Mr Grunwald’s book does a meticulous job, casting much new light on the advance thinking of Mr Obama’s team, both before the election and, especially, during the long transition. In the last quarter of 2008, the final three months of the Bush era, the American economy contracted by an astonishing 8.9%. By early 2009 job losses hit 800,000 a month. The size of the policy response grew too. An early plan, calculated at $300 billion, grew, long before inauguration day, to around $800 billion. And that, as Mr Grunwald makes clear, was very much at the low end of what Mr Obama’s economists thought was required.

One thing that may surprise readers not fully acquainted with the grisly nature of political sausage-making is the degree of cynicism that surrounded the passing of the Recovery Act. It was naive of Mr Obama to expect the Republicans to play ball. But because he needed to win at least a couple of their votes in the Senate to break the threat of a filibuster, he tried hard to court them. Mr Grunwald lays out in shocking detail how the Republican leadership decided early and wholeheartedly not to co-operate with the new president. So deep was their opposition that they even opposed things that they supposedly supported, such as the Recovery Act’s deep tax cuts and its emphasis on infrastructure.

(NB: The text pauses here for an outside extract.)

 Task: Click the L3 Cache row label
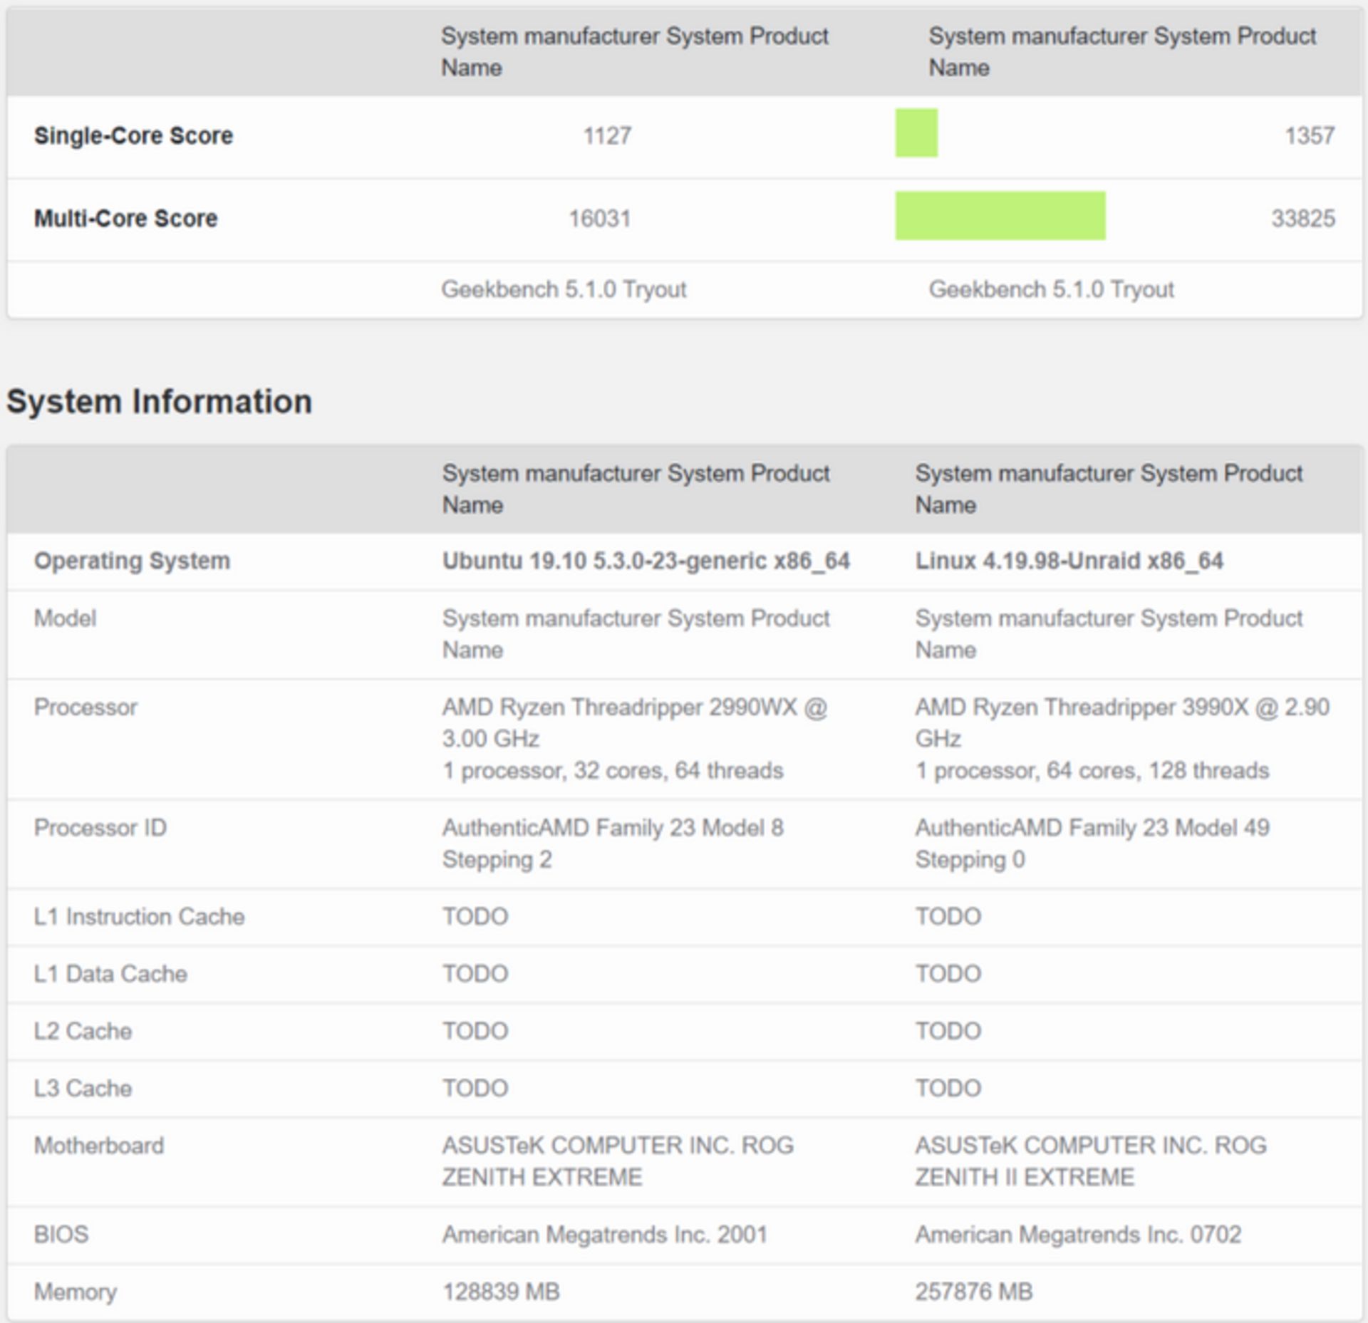(x=84, y=1089)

As cynical as this may have been, it made political sense. If the stimulus succeeded, Mr Obama would get all the credit. If it failed, the Republicans could portray themselves as having been on the side of fiscal prudence. Since then, the economy has stubbornly refused to grow at anything beyond an anaemic rate. Many Republican economists, such as the respected Mark Zandi, who advised John McCain in his contest with Mr Obama, agree that without it, things would have been even worse. But the problem is that it did not work well enough. As a result, the Republicans triumphed at the mid-term vote and Mr Obama’s ratings are now uncomfortably low as he struggles for re-election.

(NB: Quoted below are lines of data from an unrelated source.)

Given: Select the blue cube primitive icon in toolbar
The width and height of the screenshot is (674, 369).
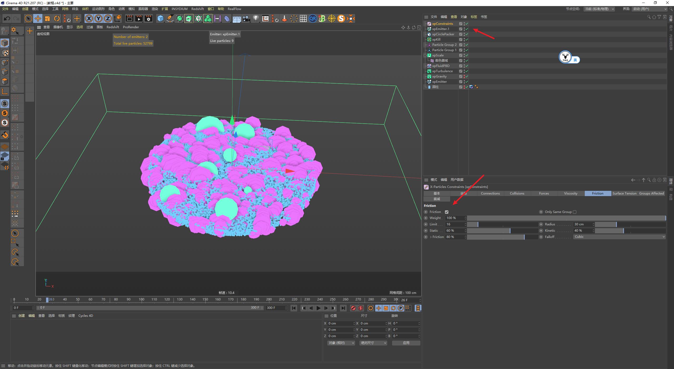Looking at the screenshot, I should tap(160, 18).
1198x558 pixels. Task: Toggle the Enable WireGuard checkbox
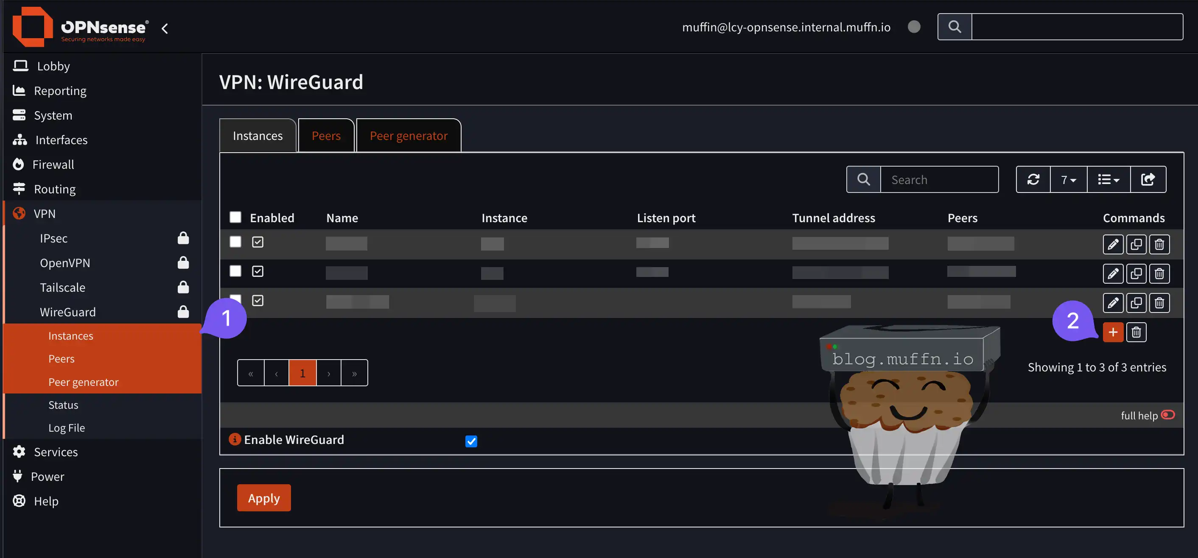point(471,441)
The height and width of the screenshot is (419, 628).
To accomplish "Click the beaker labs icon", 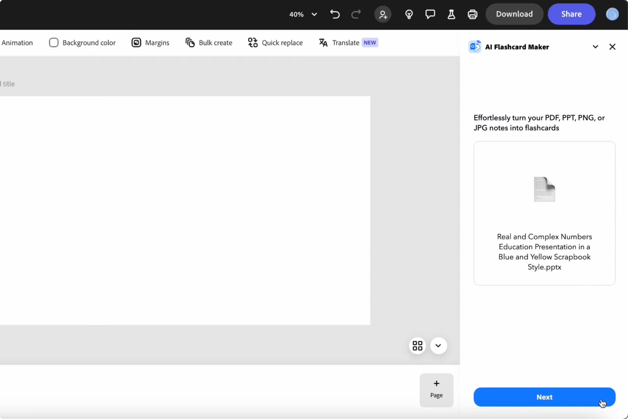I will 451,14.
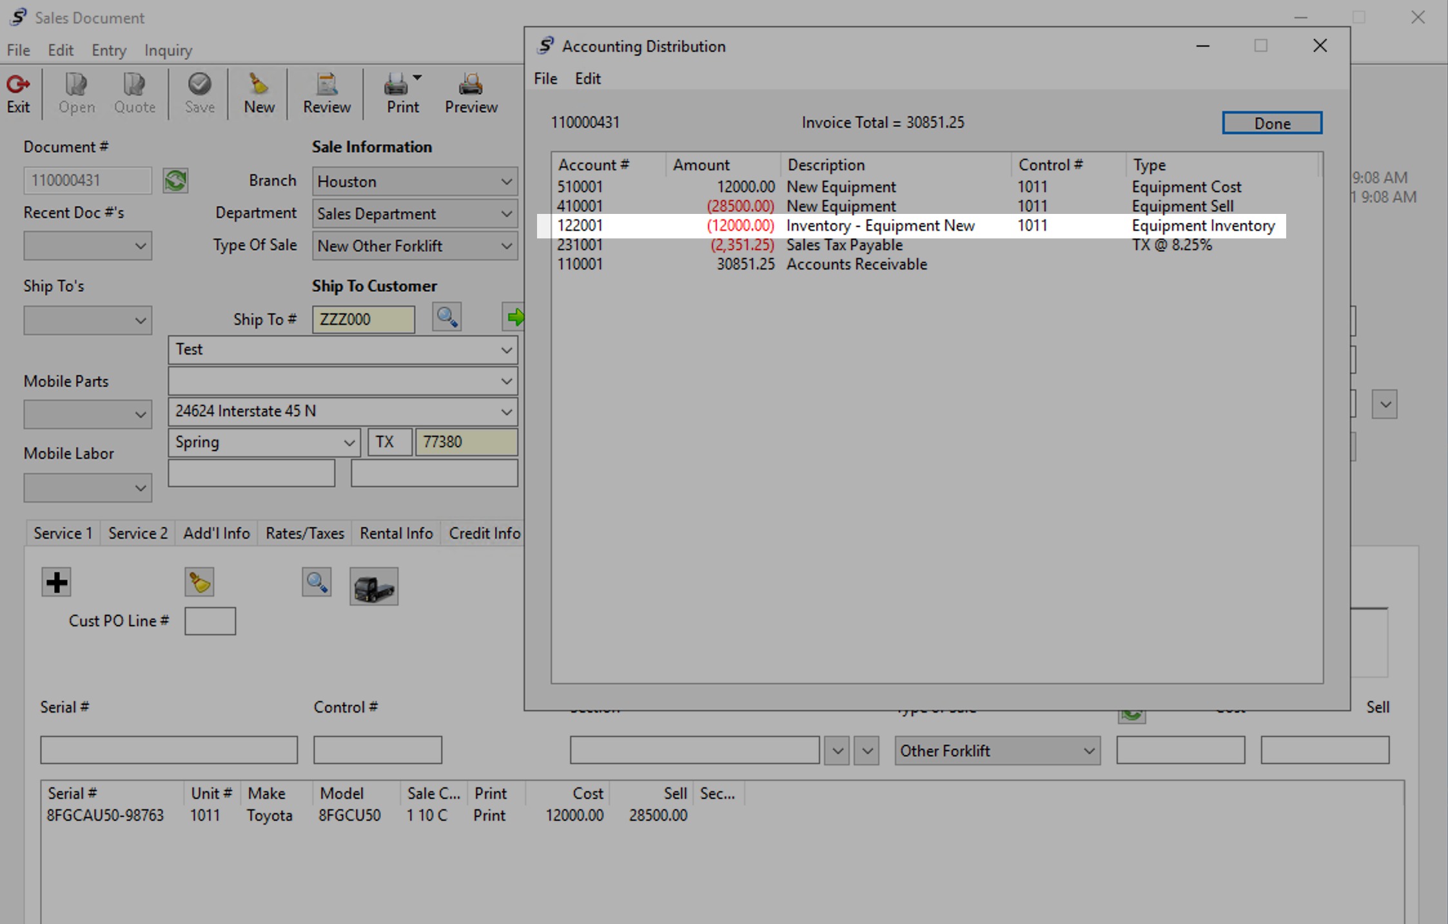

Mr Grunwald’s heart plainly beats on the left, and it is clear that he admires Mr Obama, with his “hyper-rational side”. At the same time, the author does make some effort to explain the Republican point of view. The whole point of an economic stimulus is that it is supposed to stimulate. It needs to move money out of the door fast, get it quickly to where it can do most good and not carry with it a tail of long-term spending commitments. But Mr Obama’s agenda was always much bigger than that, and it is in explaining this that Mr Grunwald’s book is at its best.

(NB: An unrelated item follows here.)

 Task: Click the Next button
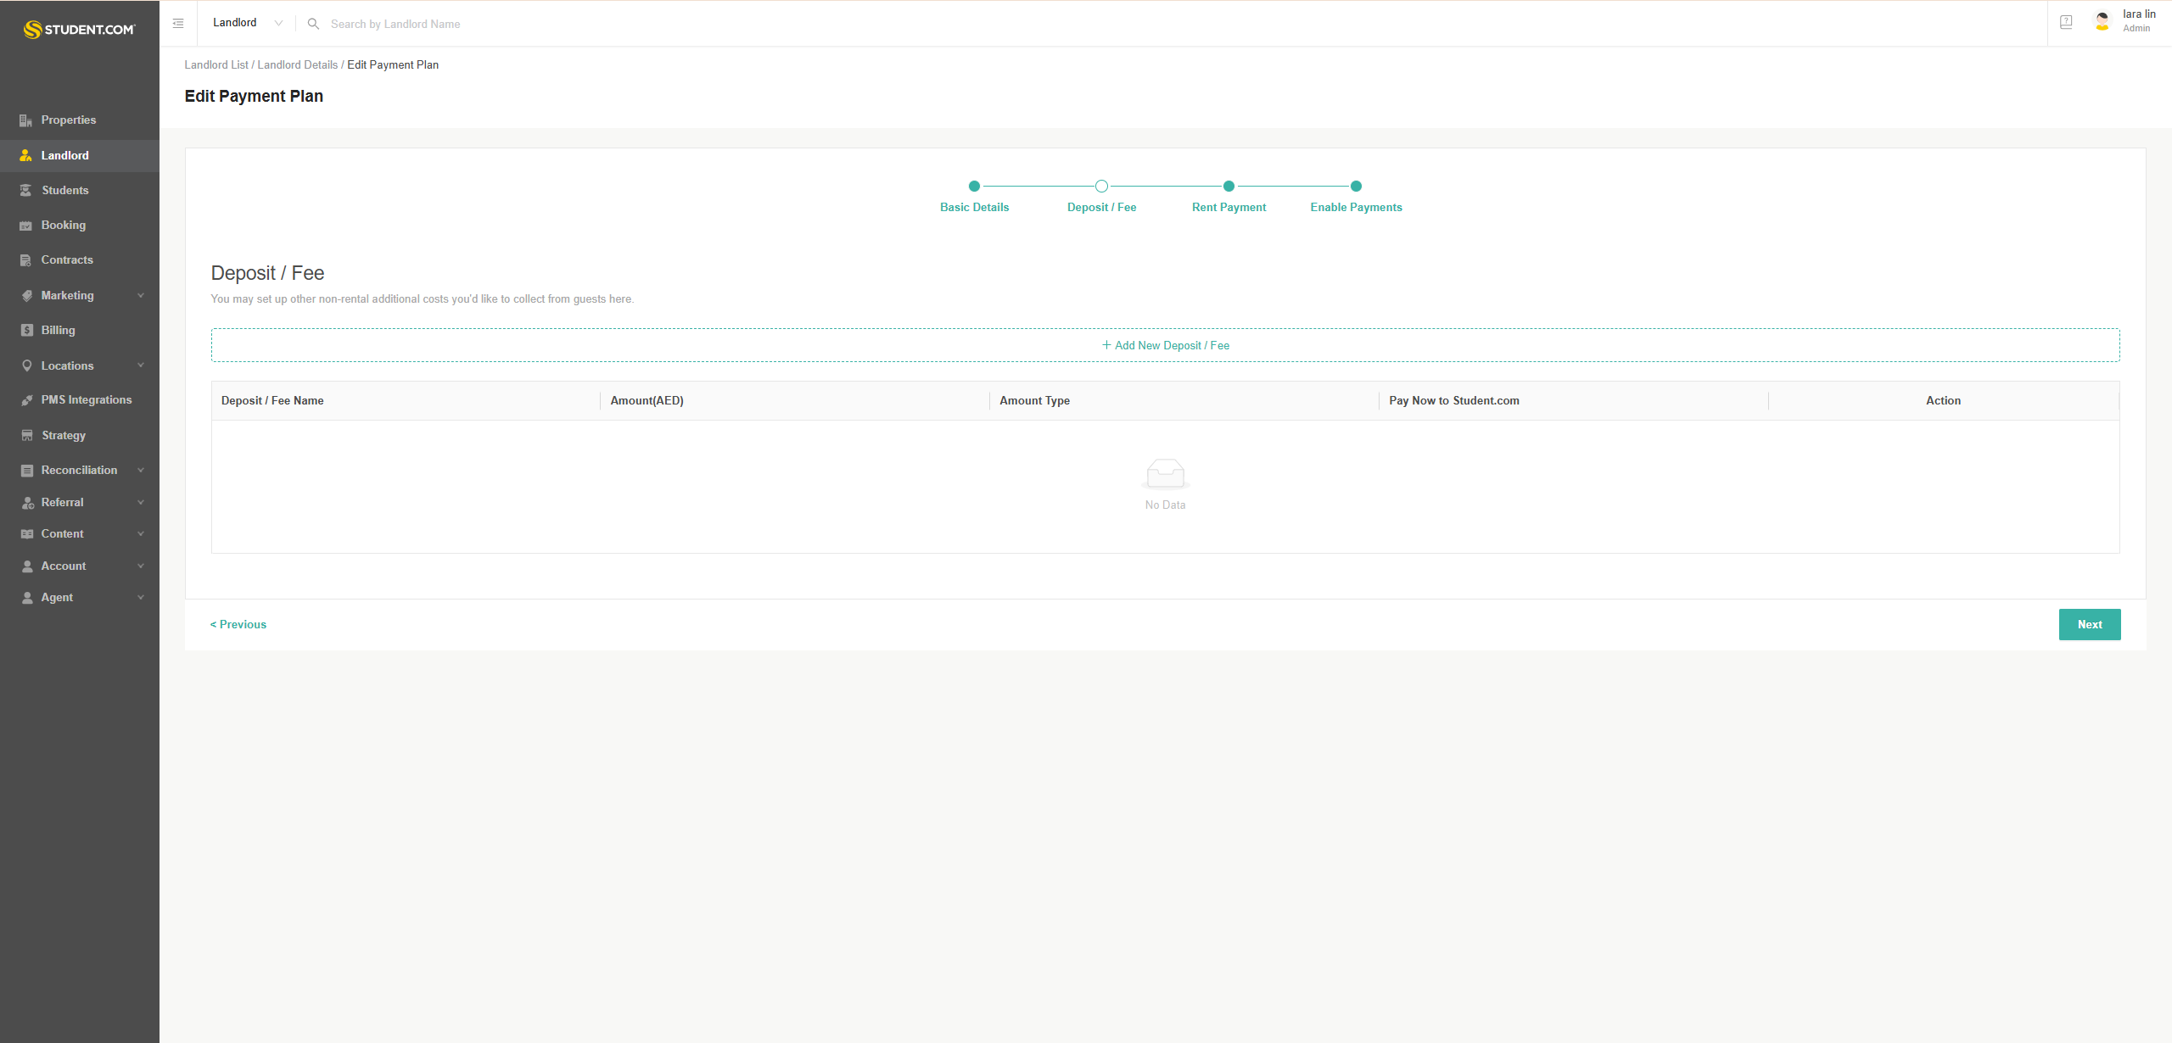[x=2089, y=624]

Much of the meat involves parsing the issues that riled the Republicans: how the stimulus bill was to be used as a tool to transform American society. Right from the start, Mr Obama wanted his Recovery Act to spend money on a low-carbon future, on radical school reform, on health reform and on creating jobs. All of these, Mr Grunwald thinks, are laudable aims. Many readers would agree. But Republicans in Washington have other views. New energy projects, like job creation, should be left to the market, not picked by bureaucrats; school and health reform should be a matter for individual states. What they saw was an attempt to use the crisis to push the political economy of America in a more statist and Washington-centric direction. Mr Grunwald does not attempt to deny that; it is simply that he has no problem with it.

The most interesting part of the book is the part that leaves most questions open. What will be the legacy of all Mr Obama’s greening and rebuilding? Mr Grunwald waxes on about the cleverness of Steven Chu, the president’s energy secretary, and all the amazing things that his scientists think they can do with their oodles of new cash. But there have also, as he admits, been many failures. Mr Grunwald’s instinct is to praise the splashing around of government money for untested new technologies which, when exposed to life without the government teat, may quickly wither. Governments make bad venture capitalists, as the book quotes Larry Summers, a key member of the president’s original team, as saying.

The truth is that no one really knows yet how well spent the longer-term parts of the immense Recovery and Reinvestment Act will turn out to have been. But no writer has yet gone this far, at least in unravelling where the money has gone. “The New New Deal” is the most interesting book that has been published about the Obama administration. Even Republicans should read it.